今天恰好是有几个年轻学生过来拍夜景写真,她们沿着铁轨寻找拍照地点,没走一会儿,就发现了散落在草丛边的大衣和高跟鞋。
没到那段铁轨之前,江又蓝一直在心里劝自己。
不会的,莉莎不会这样的。她前几天明明已经好了,已经顺利出院了。
再说,她妈妈的债也都还完了,她手里的钱应该还剩一些,以后的日子做别的也过得下去。
不会的,事情不会突然急转直下的。
她默念着,直到她们下了车,远远的,她望见几只手电筒的光。
手电的光线交错,人影晃动,又蓝看见驼色大衣的一角。
也许是直觉吧,她突然就意识到,躺着那里的就是程莉莎。
但是等真正看到那张脸的时候,她又不确定了。活人和死人的五官、表情差异太大,她看过去,只觉得陌生。

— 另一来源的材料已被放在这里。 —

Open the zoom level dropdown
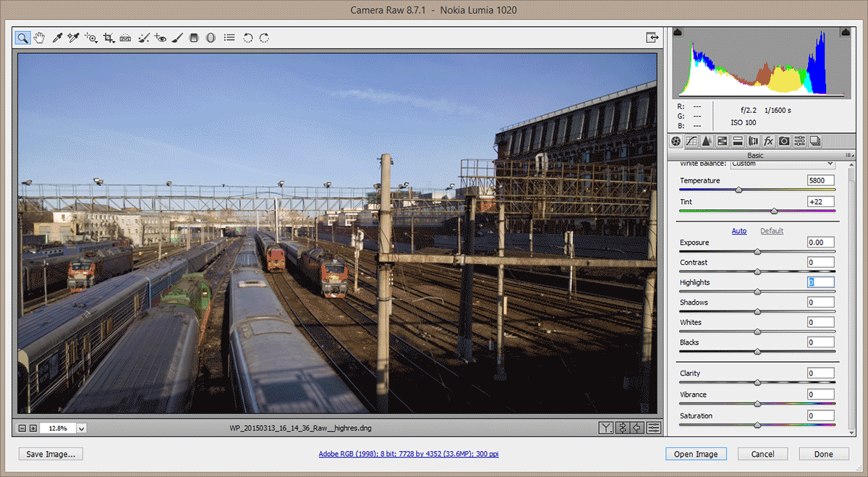The height and width of the screenshot is (477, 868). (81, 429)
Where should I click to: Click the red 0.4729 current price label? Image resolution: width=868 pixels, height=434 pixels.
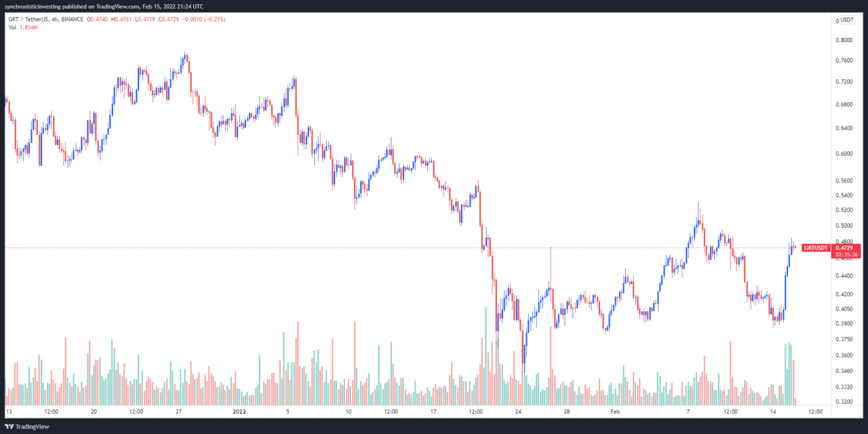(845, 248)
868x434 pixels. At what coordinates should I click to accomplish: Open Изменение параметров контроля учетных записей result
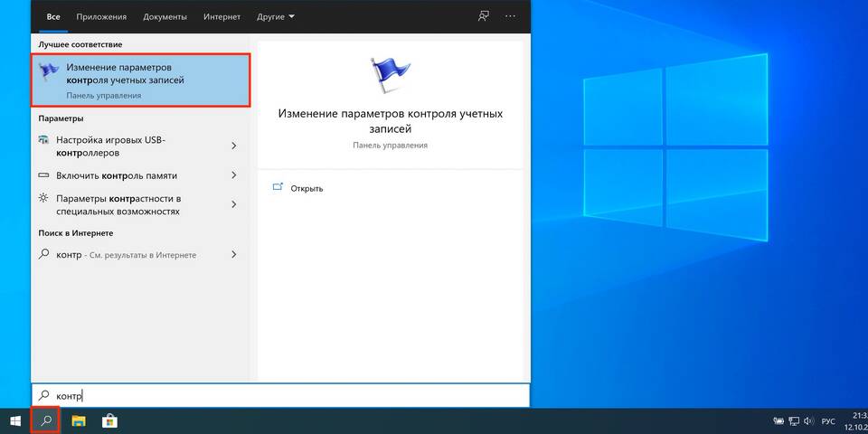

影荻不让她多看,把她拉到一边站着,让围观的人群也退后。
之后的事情,又蓝不太记得了。
直到今天,事情已经过去一周多了,她仍然不太明白这是否是真实的。
调查完之后,警局将这起事件定性为自杀,结了案。她和萱萱以及其他几个小姐作为死者的朋友,各自分到了一些遗物。

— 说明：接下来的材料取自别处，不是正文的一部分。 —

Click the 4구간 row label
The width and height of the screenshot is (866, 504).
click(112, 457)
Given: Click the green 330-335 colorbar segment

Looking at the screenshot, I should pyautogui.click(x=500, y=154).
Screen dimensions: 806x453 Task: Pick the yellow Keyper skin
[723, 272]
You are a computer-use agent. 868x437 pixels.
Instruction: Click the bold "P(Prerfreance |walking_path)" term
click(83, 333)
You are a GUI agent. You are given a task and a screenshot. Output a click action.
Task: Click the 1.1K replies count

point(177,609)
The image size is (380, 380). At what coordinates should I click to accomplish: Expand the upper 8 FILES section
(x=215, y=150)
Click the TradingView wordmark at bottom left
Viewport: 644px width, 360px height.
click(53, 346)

莉莎的父母都没有出现,也没有人为她筹备后事。影荻说,按规定,她们会替她走完后面的流程,不会让她没地方去的。
但又蓝受不了,她和萱萱商量之后,决定由她们来办。
葬礼的消息是用莉莎的手机群发的,不知道她是不是料想到了又蓝她们的难处,提前把锁屏密码关了,手机能够直接打开。
又蓝站在原地,盯着司仪的嘴巴,她的嘴巴一张一合,又蓝却听不到她在说什么。
她的思绪飘到了很远的地方。
等这些都料理完了,她要去拍张照片,画个淡妆,做个头发,拍完之后就放在家里的抽屉里,也给萱萱留两张,等需要找照片做遗像的时候,萱萱就会知道该用那张。
至少选一张合心意的吧。
绝对不用菊花,这个也要叮嘱萱萱。
“姐姐?”青一扯了扯她的袖子,“走了,我们去那边等。”
又蓝回神,司仪的演说已经结束了,大家也都致过哀了,现在莉莎准备要进焚化炉了。
她们需要在旁边的休息室静候,等一切结束,她们就会去捡骨头。
原来骨灰不是粉末状的。
原来这里的烟尘那么黑。
捡完骨头后,又蓝站在室外,盯着高耸的烟囱,冒出不相干的两个想法。
萱萱的眼睛也很肿,但还是能管事儿,她张罗了莉莎的下葬,封了墓,立了碑,又带着大家拜了拜。
回去的路上,又蓝觉得身上很冷,青一搂着她,那热气似乎能把眼前的阴霾都冲散。
又蓝想,她还是该问问她,关于酒精。不,她知道青一一定是有些上瘾了,她记得青一曾有一次喝醉了之后敲响过她的门,那时候她就该察觉的。
但也许,她该等一等,看她能不能戒掉,愿不愿意做出改变。
就像自己也要慢慢地把烟戒掉一样。有些坏习惯不一定会跟着人一辈子,她们都还很年轻,还有机会重新开始。
她想,她现在或许是老了,比之前更有耐心,也更宽容了。
既然她还活着,就等一等吧。
她望向青一。
她的眼睛还是很干净,比外头的尘埃更干净。